What should Albania need to do to achieve SDG 16? It needs to build an efficient and independent judicial system, something that is being undertaken now to an extraordinary degree.
But to achieve SDG 16, Albania’s institutions also need to be accountable, and this includes to be accountable for the crimes committed under the Hoxha regime.
In 2016, the independent working group under the UN Human Rights Council on enforced disappearances visited Albania. Frankly they were astounded to have found that more was not being done to find and bring to closure the estimated 6,000 missing persons. They noted that not a single prosecution was undertaken for these cases of disappearances. And they called for a broad, inclusive process of truth exploration in Albania (and here I want to underscore and endorse everything that my colleague from the OSCE has said on the importance of dealing with the past and transitional justice).
I note from the report:
“In general, the Working Group noted a continuing reluctance of Albania to address its past of serious human rights violations and the lack of a national debate around the period of the dictatorship.”
Albania’s history is of absolute relevance to today’s situation. How can you ask citizens to trust Governmental institutions if those institutions cannot even shine a light on and acknowledge their own past mistakes? To acknowledge a sign of mistake is not an act of weakness, it is an act of courage. Being accountable for the past –transitional justice - is a necessary condition to build accountable and democratic institutions in Albania.

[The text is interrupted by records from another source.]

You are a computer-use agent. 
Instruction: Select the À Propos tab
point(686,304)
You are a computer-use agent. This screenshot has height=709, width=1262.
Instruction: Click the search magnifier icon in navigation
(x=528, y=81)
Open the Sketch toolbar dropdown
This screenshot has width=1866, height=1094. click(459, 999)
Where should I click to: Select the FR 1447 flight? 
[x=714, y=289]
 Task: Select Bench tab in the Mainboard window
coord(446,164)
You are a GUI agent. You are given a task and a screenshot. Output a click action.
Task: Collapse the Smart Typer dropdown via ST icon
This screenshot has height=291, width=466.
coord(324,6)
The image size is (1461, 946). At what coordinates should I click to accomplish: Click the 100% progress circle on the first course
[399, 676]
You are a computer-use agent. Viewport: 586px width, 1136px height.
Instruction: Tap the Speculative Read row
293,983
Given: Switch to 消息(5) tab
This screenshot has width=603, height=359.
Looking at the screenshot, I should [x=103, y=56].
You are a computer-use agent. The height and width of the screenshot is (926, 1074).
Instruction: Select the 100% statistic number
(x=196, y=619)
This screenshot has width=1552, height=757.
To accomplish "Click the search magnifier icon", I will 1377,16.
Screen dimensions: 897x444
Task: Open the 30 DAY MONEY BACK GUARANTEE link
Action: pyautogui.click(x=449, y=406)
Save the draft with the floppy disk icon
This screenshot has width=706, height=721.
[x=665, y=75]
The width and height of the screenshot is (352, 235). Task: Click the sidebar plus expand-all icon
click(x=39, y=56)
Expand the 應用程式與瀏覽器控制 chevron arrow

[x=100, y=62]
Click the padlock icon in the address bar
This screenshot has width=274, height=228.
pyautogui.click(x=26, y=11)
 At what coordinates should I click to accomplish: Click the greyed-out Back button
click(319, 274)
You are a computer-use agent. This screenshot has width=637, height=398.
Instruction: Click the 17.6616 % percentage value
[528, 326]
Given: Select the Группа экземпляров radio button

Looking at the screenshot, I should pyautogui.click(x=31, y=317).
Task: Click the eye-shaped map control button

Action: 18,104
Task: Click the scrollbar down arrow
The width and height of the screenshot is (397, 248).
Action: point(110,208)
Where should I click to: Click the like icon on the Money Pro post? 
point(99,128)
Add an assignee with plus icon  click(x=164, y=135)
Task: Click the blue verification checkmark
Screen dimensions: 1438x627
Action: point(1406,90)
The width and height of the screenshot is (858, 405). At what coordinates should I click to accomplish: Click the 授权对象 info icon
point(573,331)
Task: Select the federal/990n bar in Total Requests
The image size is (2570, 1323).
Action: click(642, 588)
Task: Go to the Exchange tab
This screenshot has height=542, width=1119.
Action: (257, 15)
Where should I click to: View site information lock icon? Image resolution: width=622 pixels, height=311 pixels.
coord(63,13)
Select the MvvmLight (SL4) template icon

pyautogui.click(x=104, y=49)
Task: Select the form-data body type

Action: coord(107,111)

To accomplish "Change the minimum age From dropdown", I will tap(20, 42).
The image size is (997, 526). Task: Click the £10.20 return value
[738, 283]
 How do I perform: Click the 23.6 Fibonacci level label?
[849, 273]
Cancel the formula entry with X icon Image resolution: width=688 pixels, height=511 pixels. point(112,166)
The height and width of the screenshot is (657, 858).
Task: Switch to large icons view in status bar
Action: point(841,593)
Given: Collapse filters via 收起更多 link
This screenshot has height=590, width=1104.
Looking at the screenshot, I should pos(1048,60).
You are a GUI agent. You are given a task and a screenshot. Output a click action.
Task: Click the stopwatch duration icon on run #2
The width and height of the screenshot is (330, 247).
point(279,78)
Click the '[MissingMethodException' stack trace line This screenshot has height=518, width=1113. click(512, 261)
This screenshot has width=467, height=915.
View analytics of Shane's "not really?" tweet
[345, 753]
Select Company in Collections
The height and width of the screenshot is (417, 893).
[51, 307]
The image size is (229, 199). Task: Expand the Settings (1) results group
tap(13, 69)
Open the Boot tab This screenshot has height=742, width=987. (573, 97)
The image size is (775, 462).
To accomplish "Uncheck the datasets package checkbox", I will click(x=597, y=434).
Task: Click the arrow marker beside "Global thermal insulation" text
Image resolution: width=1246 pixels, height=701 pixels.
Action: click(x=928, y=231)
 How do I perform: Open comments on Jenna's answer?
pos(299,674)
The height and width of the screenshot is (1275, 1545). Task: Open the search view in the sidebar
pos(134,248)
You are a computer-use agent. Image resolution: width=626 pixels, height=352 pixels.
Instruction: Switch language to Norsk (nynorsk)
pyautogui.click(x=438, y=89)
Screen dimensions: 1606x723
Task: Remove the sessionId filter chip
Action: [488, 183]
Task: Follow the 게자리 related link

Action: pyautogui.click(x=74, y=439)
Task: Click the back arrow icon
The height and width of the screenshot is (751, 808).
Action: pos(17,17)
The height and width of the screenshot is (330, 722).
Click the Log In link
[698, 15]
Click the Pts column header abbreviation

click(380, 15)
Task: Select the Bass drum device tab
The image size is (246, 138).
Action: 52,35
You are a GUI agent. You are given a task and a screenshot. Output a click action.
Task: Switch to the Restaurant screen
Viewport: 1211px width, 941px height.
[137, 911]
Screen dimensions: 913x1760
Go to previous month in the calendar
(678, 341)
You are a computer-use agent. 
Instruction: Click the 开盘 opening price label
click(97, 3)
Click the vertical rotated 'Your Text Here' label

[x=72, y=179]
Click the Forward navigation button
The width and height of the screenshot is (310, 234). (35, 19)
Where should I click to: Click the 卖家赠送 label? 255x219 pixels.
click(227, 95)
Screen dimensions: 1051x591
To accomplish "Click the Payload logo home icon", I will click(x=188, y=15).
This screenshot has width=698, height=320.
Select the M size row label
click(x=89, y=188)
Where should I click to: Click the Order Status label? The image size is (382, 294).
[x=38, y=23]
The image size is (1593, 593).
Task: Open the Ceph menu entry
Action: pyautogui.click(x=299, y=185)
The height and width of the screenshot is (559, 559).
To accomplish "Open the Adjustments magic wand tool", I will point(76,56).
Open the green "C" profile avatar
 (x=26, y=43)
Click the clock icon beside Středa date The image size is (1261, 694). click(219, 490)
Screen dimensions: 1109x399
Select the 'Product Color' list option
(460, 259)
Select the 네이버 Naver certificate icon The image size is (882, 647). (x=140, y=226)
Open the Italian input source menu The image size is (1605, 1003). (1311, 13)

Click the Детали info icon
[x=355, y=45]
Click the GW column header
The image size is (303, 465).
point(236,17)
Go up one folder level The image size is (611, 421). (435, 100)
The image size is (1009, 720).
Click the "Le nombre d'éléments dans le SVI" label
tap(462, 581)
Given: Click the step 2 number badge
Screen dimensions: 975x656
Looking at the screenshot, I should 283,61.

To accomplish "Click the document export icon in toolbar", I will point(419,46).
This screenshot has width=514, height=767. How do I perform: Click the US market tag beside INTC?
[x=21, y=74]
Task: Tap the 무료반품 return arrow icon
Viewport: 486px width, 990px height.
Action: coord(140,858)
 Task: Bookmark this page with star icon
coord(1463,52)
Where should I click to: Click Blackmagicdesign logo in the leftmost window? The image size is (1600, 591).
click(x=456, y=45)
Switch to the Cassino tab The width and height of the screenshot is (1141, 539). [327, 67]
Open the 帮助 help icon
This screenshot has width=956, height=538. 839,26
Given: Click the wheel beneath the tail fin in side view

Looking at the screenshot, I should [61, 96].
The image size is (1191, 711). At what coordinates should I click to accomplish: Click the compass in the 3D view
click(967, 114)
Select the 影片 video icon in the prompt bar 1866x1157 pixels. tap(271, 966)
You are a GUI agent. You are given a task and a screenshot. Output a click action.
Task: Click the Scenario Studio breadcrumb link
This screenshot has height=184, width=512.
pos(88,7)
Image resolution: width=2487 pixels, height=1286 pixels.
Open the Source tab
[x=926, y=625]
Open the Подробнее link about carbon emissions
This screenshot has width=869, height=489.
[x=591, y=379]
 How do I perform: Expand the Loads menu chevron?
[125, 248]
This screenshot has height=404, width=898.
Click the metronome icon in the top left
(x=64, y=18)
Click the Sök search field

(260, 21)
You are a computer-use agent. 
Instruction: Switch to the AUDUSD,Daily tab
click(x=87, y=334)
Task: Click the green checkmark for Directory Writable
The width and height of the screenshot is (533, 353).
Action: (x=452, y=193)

The United Nations in many forms has encouraged this idea that exploring the past and the truth is necessary for reconciliation. In 2005, the Human Rights Council in an effort to combat impunity created a principle called: THE INALIENABLE RIGHT TO THE TRUTH.
I want to congratulate here the Authority for Information on Former Sigurimi Files and the Government for its establishment. The Authority is doing exactly what these principles call upon which is to nudge society towards a debate to shine a light on the history of Albania. The UN has been a proud supporter of the Authority on Former Sigurimi Files since its establishment. UNDP has supported the Authority to document the crimes of communism, conduct researching on forced labor concept in internship camps during the communist regime, gather oral testimonies among survivors and organize public events.
Looking forward, as the UN, across all of the Western Balkans, we are trying to gather more resources from the United Nations Peacebuilding Fund to do work on reconciliation across the subregion and we hope to work more with the Authority here.
So, your conference is of very much importance not just for historical interest but also for today’s and I wish deep and vigorous debate.